[INSTRUCTIONS TO FOLLOW] How many of the lines in the material below contain the word "will"? Give the number alone.

[EXTRACTED RECORDS]
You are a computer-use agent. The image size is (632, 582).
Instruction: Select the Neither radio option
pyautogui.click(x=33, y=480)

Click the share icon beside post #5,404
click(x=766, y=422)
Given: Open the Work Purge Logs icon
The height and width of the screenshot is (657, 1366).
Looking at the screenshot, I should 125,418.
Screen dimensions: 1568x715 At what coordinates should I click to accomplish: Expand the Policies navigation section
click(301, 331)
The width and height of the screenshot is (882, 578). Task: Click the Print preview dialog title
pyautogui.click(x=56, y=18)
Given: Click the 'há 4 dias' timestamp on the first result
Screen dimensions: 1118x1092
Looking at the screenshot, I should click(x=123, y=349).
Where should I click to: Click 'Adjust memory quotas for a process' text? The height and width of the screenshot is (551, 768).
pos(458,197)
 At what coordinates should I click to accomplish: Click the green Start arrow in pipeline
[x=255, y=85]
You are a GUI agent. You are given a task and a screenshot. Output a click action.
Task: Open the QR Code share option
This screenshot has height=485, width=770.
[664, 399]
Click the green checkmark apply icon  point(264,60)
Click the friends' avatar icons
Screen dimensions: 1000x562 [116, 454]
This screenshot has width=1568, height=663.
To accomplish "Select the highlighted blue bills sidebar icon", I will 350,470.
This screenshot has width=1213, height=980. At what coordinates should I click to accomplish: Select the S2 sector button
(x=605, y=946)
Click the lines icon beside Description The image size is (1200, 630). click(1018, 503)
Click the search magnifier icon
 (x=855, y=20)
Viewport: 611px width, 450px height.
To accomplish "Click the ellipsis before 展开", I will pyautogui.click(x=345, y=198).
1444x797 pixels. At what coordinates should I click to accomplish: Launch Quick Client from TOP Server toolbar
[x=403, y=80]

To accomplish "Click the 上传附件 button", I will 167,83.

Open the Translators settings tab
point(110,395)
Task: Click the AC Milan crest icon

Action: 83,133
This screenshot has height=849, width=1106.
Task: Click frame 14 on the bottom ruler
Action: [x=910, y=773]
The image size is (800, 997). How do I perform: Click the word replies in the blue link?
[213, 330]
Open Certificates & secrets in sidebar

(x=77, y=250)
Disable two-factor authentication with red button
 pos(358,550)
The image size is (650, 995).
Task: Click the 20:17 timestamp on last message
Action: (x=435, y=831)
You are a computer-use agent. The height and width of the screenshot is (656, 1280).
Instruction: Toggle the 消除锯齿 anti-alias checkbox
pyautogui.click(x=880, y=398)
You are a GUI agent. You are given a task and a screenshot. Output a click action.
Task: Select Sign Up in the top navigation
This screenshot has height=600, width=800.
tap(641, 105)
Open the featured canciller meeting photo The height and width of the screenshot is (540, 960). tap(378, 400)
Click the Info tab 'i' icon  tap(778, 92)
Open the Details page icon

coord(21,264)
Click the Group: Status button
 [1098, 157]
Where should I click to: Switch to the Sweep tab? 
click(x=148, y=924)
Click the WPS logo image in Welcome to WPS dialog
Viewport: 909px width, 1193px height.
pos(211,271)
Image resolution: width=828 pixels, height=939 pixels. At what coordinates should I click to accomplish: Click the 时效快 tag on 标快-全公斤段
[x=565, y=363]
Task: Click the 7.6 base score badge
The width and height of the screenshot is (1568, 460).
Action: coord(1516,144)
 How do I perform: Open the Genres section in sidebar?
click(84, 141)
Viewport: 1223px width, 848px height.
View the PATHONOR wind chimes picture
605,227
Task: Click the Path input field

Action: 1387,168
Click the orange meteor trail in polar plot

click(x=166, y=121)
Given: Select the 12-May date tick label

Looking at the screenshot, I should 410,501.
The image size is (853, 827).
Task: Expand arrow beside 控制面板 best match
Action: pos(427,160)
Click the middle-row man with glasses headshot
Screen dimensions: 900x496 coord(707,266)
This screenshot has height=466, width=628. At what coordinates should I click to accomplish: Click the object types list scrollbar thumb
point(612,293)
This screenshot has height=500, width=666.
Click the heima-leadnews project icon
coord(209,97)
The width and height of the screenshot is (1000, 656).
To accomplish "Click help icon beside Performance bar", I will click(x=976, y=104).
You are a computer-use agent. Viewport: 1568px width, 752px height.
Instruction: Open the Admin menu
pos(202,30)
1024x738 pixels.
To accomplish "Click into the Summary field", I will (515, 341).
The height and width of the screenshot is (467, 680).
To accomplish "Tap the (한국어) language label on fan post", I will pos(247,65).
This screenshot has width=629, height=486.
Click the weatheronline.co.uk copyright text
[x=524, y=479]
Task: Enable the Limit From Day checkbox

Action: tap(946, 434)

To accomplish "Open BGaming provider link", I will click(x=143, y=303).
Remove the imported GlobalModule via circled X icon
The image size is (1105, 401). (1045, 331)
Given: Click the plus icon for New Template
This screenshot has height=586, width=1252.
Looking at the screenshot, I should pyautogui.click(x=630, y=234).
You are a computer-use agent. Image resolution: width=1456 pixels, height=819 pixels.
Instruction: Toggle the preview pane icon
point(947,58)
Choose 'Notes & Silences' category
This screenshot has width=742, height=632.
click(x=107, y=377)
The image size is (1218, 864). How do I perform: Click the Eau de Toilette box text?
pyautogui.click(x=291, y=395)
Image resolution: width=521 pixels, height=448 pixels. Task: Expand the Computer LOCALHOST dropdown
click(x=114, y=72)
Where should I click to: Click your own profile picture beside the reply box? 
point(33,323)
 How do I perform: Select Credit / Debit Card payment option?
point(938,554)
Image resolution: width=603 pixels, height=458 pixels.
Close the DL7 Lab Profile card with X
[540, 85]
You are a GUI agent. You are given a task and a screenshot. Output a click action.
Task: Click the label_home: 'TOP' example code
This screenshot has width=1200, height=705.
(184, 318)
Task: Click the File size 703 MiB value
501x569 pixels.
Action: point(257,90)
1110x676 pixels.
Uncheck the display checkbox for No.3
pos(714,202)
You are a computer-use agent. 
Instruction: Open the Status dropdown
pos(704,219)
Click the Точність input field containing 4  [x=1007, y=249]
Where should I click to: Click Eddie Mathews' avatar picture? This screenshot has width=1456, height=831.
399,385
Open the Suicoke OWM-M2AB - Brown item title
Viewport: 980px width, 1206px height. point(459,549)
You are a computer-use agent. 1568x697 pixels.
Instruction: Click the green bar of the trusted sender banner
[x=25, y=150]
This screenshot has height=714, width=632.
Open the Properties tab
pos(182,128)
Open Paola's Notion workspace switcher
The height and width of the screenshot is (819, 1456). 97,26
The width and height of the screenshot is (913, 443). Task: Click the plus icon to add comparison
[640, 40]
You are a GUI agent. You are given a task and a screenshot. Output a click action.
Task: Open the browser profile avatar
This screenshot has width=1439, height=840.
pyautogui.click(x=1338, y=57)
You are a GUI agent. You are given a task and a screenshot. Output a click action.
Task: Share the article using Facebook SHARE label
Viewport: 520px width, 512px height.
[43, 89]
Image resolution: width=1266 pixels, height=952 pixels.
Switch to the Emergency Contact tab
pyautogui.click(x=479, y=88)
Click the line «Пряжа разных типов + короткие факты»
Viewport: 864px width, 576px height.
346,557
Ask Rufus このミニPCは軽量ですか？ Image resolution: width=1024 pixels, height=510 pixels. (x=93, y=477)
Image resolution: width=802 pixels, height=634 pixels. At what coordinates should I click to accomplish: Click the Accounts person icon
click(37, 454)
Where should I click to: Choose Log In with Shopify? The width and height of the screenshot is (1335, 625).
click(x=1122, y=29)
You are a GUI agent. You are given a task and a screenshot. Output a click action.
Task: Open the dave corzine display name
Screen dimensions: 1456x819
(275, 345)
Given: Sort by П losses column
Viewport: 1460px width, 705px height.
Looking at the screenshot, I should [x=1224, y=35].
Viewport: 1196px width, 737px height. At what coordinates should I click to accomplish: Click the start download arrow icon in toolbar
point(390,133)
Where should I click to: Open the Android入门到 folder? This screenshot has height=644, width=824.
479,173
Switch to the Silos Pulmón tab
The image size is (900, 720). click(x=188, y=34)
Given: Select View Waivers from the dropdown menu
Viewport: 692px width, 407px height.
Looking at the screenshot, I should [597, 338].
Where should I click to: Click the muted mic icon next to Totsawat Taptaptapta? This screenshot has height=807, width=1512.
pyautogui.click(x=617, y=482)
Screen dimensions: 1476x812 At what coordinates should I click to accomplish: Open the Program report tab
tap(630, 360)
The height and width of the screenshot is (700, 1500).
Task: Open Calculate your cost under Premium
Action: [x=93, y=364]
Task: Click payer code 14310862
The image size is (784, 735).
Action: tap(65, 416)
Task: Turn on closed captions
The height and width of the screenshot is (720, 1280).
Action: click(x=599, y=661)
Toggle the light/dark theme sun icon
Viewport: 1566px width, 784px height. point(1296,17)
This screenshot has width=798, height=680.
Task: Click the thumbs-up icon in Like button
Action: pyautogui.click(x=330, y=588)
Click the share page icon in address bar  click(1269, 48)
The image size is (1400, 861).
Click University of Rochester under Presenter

[FINAL ANSWER] 7